Short exercise |
Put the lines below into a Markdown table with the columns Row and Line, giving each line a row number and skipping blank lines. Leave the pictures out.
▼
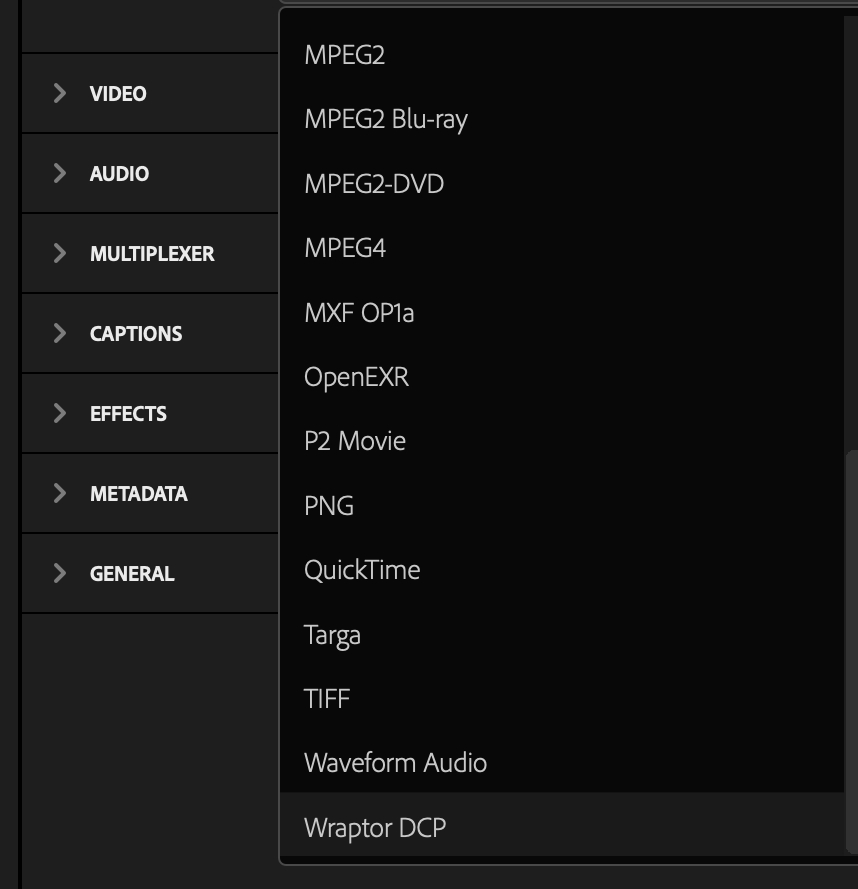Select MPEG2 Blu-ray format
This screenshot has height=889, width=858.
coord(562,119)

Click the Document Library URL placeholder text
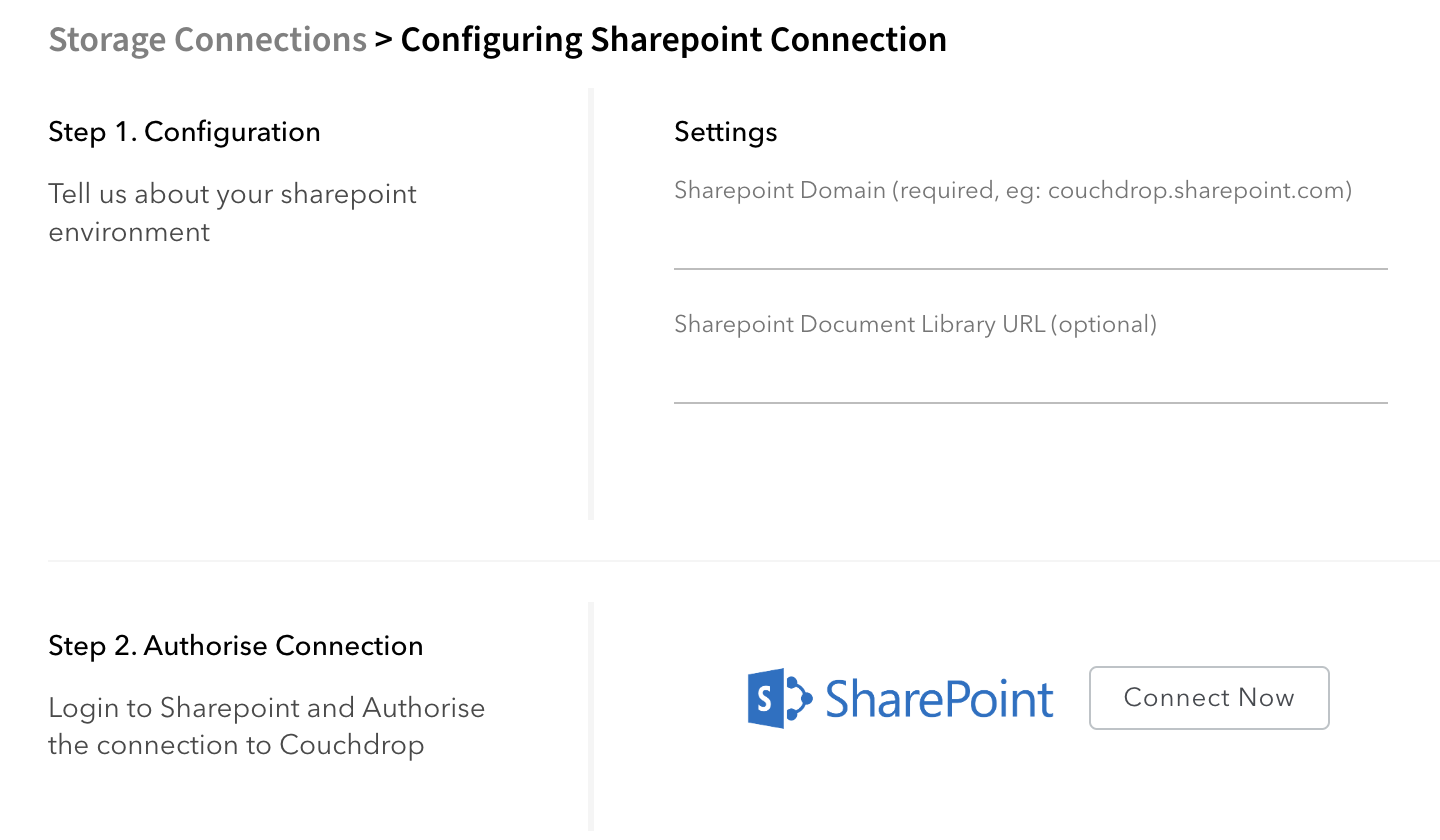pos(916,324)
▲
Task response |
| Row | Line |
|---|---|
| 1 | Select MPEG2 Blu-ray format |
| 2 | This screenshot has height=889, width=858. |
| 3 | coord(562,119) |
| 4 | Click the Document Library URL placeholder text |
| 5 | pos(916,324) |